Text block:
------------------------------------------------------------------------

# Digital camera wanted



## freshprince (Apr 21, 2007)

Ok, i want a digital camera.... good quality, compact with a lithium recahrgeable battery  

what you got?


----------



## Ant GTI-6 (Nov 30, 2005)

What budget are you looking at?


----------



## freshprince (Apr 21, 2007)

around £100 but will go higher if it is perfect and comes with everything i want.


----------



## beardboy (Feb 12, 2006)

I have a Sony DSC-P8 3.2MP, with 3 batteries, USB cable etc carry case too. Takes Memory Sticks as card format. Perfect condition and i still have the box and everything it came packed in.

Let me know if you're interested.


----------



## freshprince (Apr 21, 2007)

3 batteries? Lithium? is it good, do you have any photos available you have taken with it? How much you want? pm me if you want to.


----------



## beardboy (Feb 12, 2006)

They are all Lithium. I've not got any pics, but can take one for you now if you like.

Give me a few mins to get one sorted. :thumb:


----------



## MARKETMAN (Aug 22, 2006)

*re: camera*

i have a Canon S3is that i'm thinking of selling 
see link below for details on camera

http://www.google.co.uk/url?sa=L&ai...S.html&usg=AFQjCNFKy_UglRJvQEaEjA7vYVgRuFKlFA


----------



## Alan W (May 11, 2006)

Got a Nikon P4 if you'e interested. Bought 3 months ago for £190 (£300 RRP) it's yours for £140 if interested. Top of the Nikon 'Performance Range' with lots of manual control options, should you wish, as well as 2 stages of vibration reduction that really work! Alternatively, just point and shoot, the choice is yours.

Here's a link: http://www.europe-nikon.com/product/en_GB/products/broad/810/overview.html

Complete with the box, packing, manuals, leads, lithium-ion battery, charger (only used once so far!), CD's etc etc and 'as new' condition.

Only reason for sale is I've been thinking of a DSLR and your wanted post is very timely!

------------------------------------------------------------------------

Dataset content:

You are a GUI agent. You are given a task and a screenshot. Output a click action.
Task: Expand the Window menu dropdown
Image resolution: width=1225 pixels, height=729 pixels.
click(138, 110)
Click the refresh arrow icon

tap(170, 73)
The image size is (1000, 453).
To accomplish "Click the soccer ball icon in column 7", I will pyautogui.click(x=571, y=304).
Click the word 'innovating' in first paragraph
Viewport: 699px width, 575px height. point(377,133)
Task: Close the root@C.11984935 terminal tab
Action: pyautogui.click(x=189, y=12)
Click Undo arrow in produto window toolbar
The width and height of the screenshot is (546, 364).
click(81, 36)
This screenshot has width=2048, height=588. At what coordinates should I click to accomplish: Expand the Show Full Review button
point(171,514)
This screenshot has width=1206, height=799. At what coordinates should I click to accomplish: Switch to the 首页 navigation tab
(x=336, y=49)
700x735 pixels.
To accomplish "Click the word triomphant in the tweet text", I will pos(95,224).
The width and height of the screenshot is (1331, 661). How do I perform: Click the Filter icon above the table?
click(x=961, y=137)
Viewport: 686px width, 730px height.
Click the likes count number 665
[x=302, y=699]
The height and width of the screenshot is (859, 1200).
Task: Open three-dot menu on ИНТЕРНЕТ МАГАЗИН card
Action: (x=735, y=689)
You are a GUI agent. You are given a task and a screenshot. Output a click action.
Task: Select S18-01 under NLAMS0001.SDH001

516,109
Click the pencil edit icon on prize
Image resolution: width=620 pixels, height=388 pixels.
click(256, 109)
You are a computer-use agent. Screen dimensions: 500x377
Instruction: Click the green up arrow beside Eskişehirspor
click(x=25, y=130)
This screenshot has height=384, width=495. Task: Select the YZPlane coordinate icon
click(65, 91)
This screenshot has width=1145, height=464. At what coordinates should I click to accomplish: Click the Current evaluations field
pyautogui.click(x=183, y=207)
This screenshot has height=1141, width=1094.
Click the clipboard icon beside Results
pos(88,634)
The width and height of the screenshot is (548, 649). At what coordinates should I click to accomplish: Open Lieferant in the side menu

------------------------------------------------------------------------

Activity list:
1. Give the usernames of everyone who posts in the digital camera thread, each listed once.
2. Pick up the digital camera thread after its final post and write what comes next.
Nothing in the listing is needed here.

Answers by task:
1. freshprince, Ant GTI-6, beardboy, MARKETMAN, Alan W

2.
Alan W


----------



## Ric (Feb 4, 2007)

Ive got a Fuji s3500 dslr style

4mp, blah blah blah bumf/review here:

http://www.amazon.co.uk/gp/product/B0002XOYAM

Comes with a 512mb XD card and ill throw you a set of rechargeable batteries in.

£85 delivered

pm if you are intererested mate, or email me.


----------



## HC1001 (May 27, 2007)

Give Pentax a try, v.good and quite cheap try pixmania.com.......:thumb:


----------



## S63 (Jan 5, 2007)

Why are rechargeable batteries so important to your criteria?

I bought a Canon A640 (a bit more than you want to spend at £250), it uses standard throwaway aa cells and is flippin brilliant, it will take over a 1000 shots before batteries need replacing, not having yet another charger and lead makes life so much easier when going on a trip abroad etc.

Quite a brave move by Canon IMO, will be interesting to see if others follow suit.

Won a DW comp with the camera which I wouldn't have done had it needed recharging regulary (I keep it in the glove compartment of the car permanently).


----------



## freshprince (Apr 21, 2007)

hmmm, well basically i have had a few cameras which run on AA non rechargeable, and i ended up spending a fortune on batteries.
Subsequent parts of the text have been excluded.